Le conseil municipal de Brazzaville élira le 22 mai son nouveau président, donc le maire de Brazzaville qui mettra fin à l’intérimaire qui y règne depuis des mois. Capitale à mille et un défis, Brazzaville, avec plus de deux millions d’âmes, mérite une gouvernance rigoureuse et pragmatique, portée par les citoyens dont plus de la moitié vit dans une extrême précarité.
Les états-majors politiques sont depuis quelques jours en ébullition pour prendre la tête de la mairie centrale. Le Parti congolais du travail (PCT, au pouvoir) contrôle plus de la moitié des conseillers municipaux. Ces derniers constituent le corps électoral, car c’est une élection à suffrages indirects. Le PCT peut donc se taper le luxe de se redonner un nouveau maire, après la chute de Roger Christian Okemba, mis en minorité par ses collègues puis démis de ses fonctions pour des faits de détournements de fonds publics.
Il est presque impossible de ravir la mairie de Brazzaville au principal parti de la majorité présidentielle. A moins d’une alliance politique fortuite et in extremis, le PCT qui cherche toujours à caser la majorité de ses cadres ne se donnera pas de la peine pour ce retour.
Mais pendant que ce show politique commence à envahir les réseaux sociaux, sur le plan social, Brazzaville regorge d’énormes défis. Les citoyens font face ces dernières années à de graves problèmes d’assainissement et de canalisation de la ville, ayant provoqué des inondations, des glissements de terrains et des érosions. Brazza-la-Verte n’est plus qu’un nom historique.
La présence de la société de nettoyage Averda est un grand soulagement pour de nombreux citoyens, notamment ceux qui habitent le centre-ville et les quartiers à voie bitumée. Mais les autres parties de la ville sont dans la saleté, les tas d’immondices poussent dans chaque carrefour, ou des espaces publics non encore mis en valeur. Les caniveaux, les rivières Mfoa et Madoukou Tsiekele ne sont pas régulièrement curés, laissant le centre-ville dans un état piteux d’une ville sans maire.

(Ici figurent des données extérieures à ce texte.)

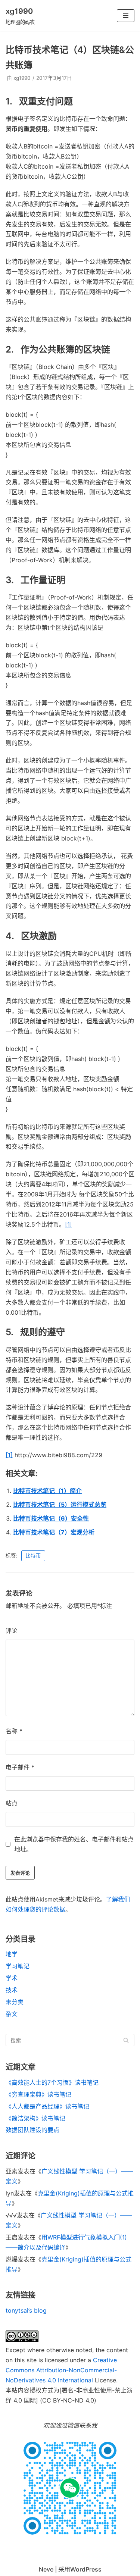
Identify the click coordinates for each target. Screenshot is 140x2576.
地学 (12, 1954)
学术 (12, 1978)
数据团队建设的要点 (32, 2130)
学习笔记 (17, 1966)
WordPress (86, 2569)
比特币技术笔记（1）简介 (47, 1490)
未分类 (15, 2002)
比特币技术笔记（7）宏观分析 (53, 1532)
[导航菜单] (125, 15)
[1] (68, 1224)
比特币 (33, 1556)
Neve (46, 2569)
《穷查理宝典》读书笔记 (38, 2094)
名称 (14, 1731)
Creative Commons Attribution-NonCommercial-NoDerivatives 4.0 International (61, 2370)
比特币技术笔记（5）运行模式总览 (59, 1504)
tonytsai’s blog (26, 2310)
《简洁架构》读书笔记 (35, 2118)
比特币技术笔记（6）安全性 (51, 1518)
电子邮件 (20, 1767)
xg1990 (22, 78)
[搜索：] (70, 2040)
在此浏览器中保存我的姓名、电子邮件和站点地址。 (74, 1844)
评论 (12, 1630)
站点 (12, 1803)
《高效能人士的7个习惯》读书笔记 (52, 2082)
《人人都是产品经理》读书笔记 (47, 2106)
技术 (12, 1990)
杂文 (12, 2014)
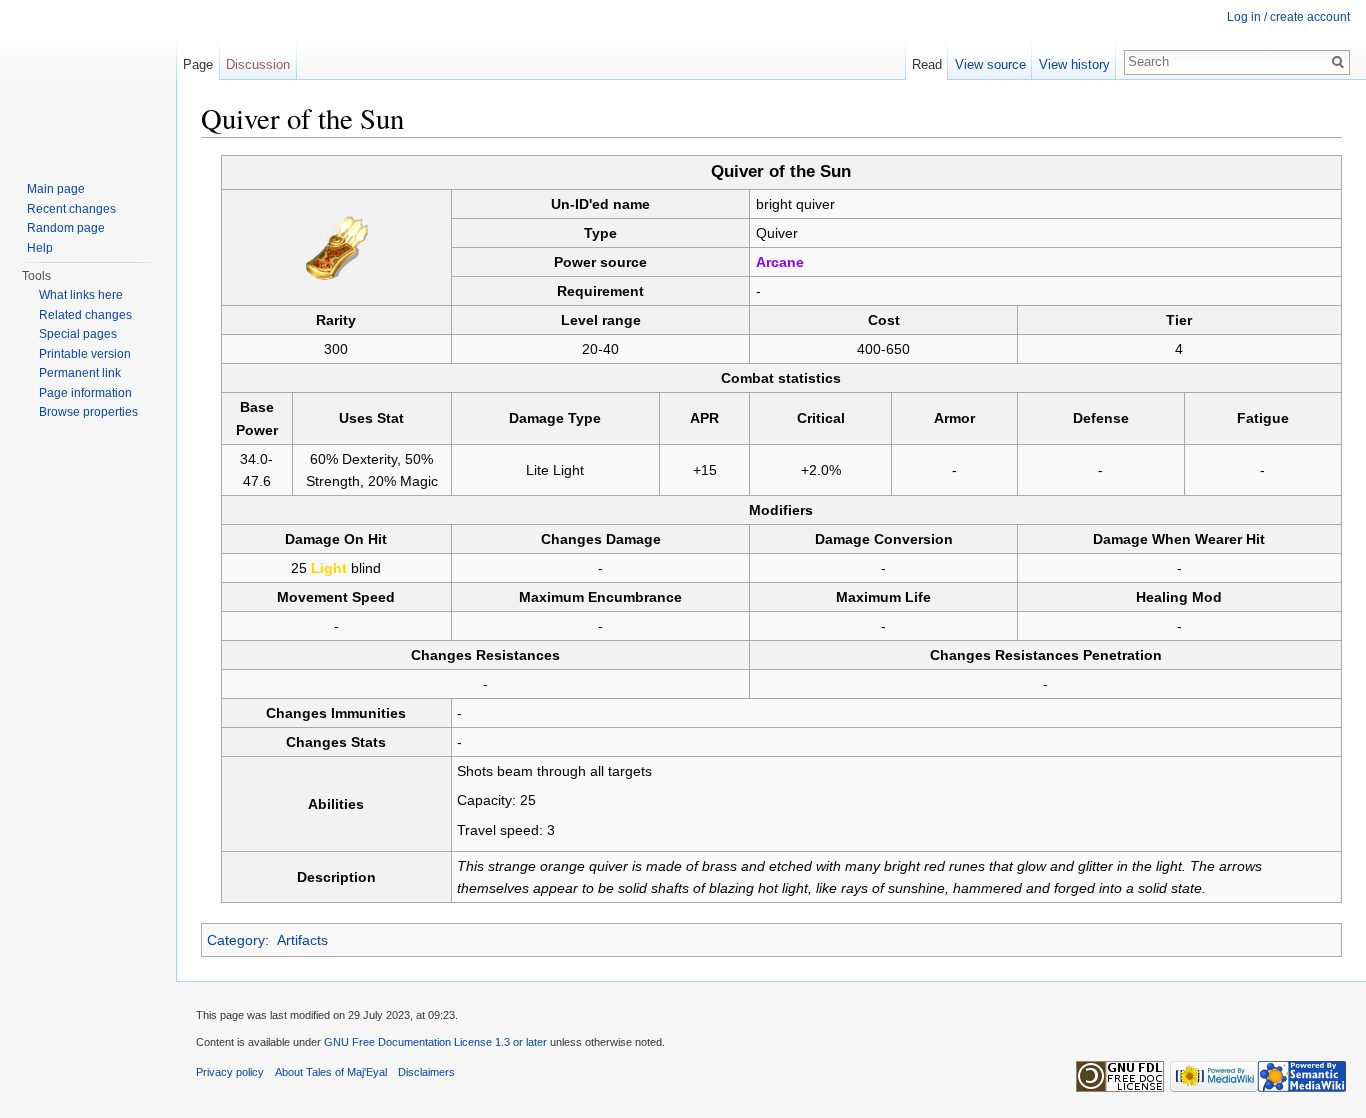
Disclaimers (426, 1072)
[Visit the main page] (88, 80)
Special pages (78, 334)
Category (236, 940)
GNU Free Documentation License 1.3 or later (435, 1042)
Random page (66, 228)
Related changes (85, 315)
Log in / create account (1288, 17)
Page (198, 64)
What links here (81, 295)
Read (927, 64)
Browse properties (88, 412)
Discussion (258, 64)
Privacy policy (230, 1072)
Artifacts (302, 940)
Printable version (85, 354)
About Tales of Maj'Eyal (331, 1072)
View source (990, 64)
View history (1074, 64)
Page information (85, 393)
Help (40, 248)
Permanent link (80, 373)
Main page (56, 189)
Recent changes (71, 209)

Et pourtant, ce ne sont pas des moyens qui manquent. Chaque année, le conseil municipal adopte un budget au-delà de 20 milliards de francs CFA, sans compter des appuis du gouvernement pour réaliser des travaux lourds comme la réhabilitation des routes. Chaque jour, les recettes municipales se font des sous à travers la levée de diverses taxes dans les marchés domaniaux et les boutiques voisines. Quand aux transporteurs en commun et autres usagers de véhicules, soumis aux multiples taxes de roulage et de stationnement, ils restent de véritables vaches à lait.
Les morgues de Talangaï, de Makélékélé et celle du CHU sont même qualifiées de « poumon économique » de Brazzaville par certaines autorités municipales. Nuit et jour, et ces établissements réalisent des recettes faramineuses qui malheureusement ne permettent pas de payer les agents de la mairie et de faire de la petite toilette au niveau des artères principales de la capitale. Brazzaville est une ville sale et sombre.
Des quartiers à l’abandon
Si le centre-ville manque de l’éclairage et des voies bitumées sans nids de poule, les habitants des quartiers populaires comme Moungali, Ouenzé, Talangaï ou Makelekele vivent un vrai calvaire dans le transport, la distribution en eau potable et en électricité. Pour aller d’une zone à une autre, il faut compter des dizaines de nids de poules et de crevasses. La maison commune du septième arrondissement Mfilou, le siège de l’administration, est complètement coupée du centre-ville, faute de route. A chaque pluie, l’ensablement venant du haut des collines Itsali n’hésite pas d’enterrer de dizaines de maisons, principalement au quartier L’Ombre, fruit des efforts de toute une vie de travail et de salaire de misère. Les habitants se disent abandonnés par l’autorité municipale.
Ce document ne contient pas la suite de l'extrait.